The Malaise
Humanity, used to earthquakes, tornadoes, hurricanes, wars, and pandemics, could deal with this. Waves of discontent said otherwise.
The Malaise.
Perhaps it was a ticking bomb hardwired into our DNA. Perhaps it was Chaos theory, the infinite number of small perturbations throughout history summating, finally.
A malady--unmeasurable, then immeasurable--passed not from person to person or demographic to demographic, but from the æther to the soul, relentlessly emptying all it invaded.
Beauty remained only as the standard against which all ugliness was judged. Charity survived, but only when tax-deductible. Music evolved and still moved people, but atonality segregated those listening from those who simply heard.
The pure of heart, steadfast against the Malaise, were called uncool, retards, and neo-Luddites. They were also called non-seculars, which were fighting words.

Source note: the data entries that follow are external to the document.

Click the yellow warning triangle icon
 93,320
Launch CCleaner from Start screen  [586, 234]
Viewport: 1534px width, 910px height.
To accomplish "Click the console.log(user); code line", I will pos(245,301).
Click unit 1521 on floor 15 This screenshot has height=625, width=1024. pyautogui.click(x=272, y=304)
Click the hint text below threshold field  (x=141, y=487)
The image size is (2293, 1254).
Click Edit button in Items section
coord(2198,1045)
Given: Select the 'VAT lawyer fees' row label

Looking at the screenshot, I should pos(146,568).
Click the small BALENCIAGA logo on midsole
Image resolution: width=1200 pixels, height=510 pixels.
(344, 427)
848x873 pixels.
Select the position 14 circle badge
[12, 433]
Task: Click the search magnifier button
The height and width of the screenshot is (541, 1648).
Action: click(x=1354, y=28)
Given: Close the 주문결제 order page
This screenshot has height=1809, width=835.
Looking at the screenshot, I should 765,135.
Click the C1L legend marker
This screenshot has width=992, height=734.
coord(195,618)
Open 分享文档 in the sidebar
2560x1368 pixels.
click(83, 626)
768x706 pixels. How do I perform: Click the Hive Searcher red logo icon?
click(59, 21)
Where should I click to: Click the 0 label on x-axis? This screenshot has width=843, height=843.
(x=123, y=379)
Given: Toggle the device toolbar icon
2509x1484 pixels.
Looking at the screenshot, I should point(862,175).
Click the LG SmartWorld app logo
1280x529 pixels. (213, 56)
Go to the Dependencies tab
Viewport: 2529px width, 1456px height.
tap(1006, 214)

Untethered to Creation, the devout of organized religions experienced, quaintly put, a time-out for re-evaluating the meaning and sacrifice of their devotion. From there, a defiance matured into an agnostic apostasy.
Within a decade there would be only 150,000 Catholics left, mainly clergy. There would remain only 220,000 Muslims. There would be only 8,000 practicing Jews. There would remain no Protestants whatsoever. The Mormon count projected would be only 150—hardly enough to proselytize adequately in even one city—so wouldn’t count at all. The Amish numbers wouldn’t change (but the Amish never changed). The Jehovah’s Witnesses, it was predicted, would fall from eight million to only 144,000, which they claimed was just perfect.
Financial markets crashed, recovered, and then crashed again. Market corrections reset the stock averages and made billionaires millionaires and made millionaires start over.
Doomsday apologists, the only religious zealots who would persevere, began announcing Judgment Day on Bourbon St., in the Latin Quarter, in Rembrandtplein, on Kuta Beach, in the Skadarlija district, Taksim Square, and Puerto Banús. Still, no one took them seriously; but no one laughed at them, either.
Mental quirks and tics increased. Scientific journals debated whether there was an increase in the incidence of autism or whether there were just new subcategories, previously unrecognized, applicable to the spectrum. People began claiming they were seeing more ghosts than usual, attributed to a new anxiety state that had its own ICD code.
Suicides spiked due to the tangled web of economic decline.
Children were tested and demonstrated an underlying sadness. Cancer patients became more likely to give up their brave fights for cowardice. An insidious surrender began building that nothing mattered. Crime increased.
Ecosystems faltered, effect begetting cause begetting effect, trickling down, inexplicably, to the life cycles of nocturnal species, in turn influencing all circadian life. The 17-year locusts would never re-emerge. Migratory birds would stake out permanent residences, giving up their nomadic lifecycle and suffering deadly seasonal realities. The fishing industry was decimated in a complex, undecipherable interaction among dozens of species. Dogs didn’t know what had happened, but they didn’t care; cats did, but also didn’t care.
People became different. They quarreled more often and more viciously. Divorce became the expected, natural consequence of marriage, like its anti-sacrament; parenting suffered and delinquency increased. Erudite studies about all the changes were published in learned journals, but it was only speculation.
The next generation would be expected to determine their own spirituality, hollow, and portending poorly for the last churches, which would remain empty. Next, even the hollow personal spirituality would erode away, not even a shell remaining.
There was a lifespan, a life during it, and nothing after it. Self-indulgence became the authenticity of existentialism. It became wrong only to get caught doing wrong. Countless generations had evolved convolutions around the brain to suppress the amygdaloidal thinking of everyone’s private reptile, but the Malaise engendered devolution.
A new paradigm defined success, ambition, celebrity, and worth, inscribed on the caveman’s walls but re-emerging in modernity as the One Commandment:
If you want it, you take it; if you take it, it's yours.
It easily replaced the ten previously handed down from Mt. Sinai.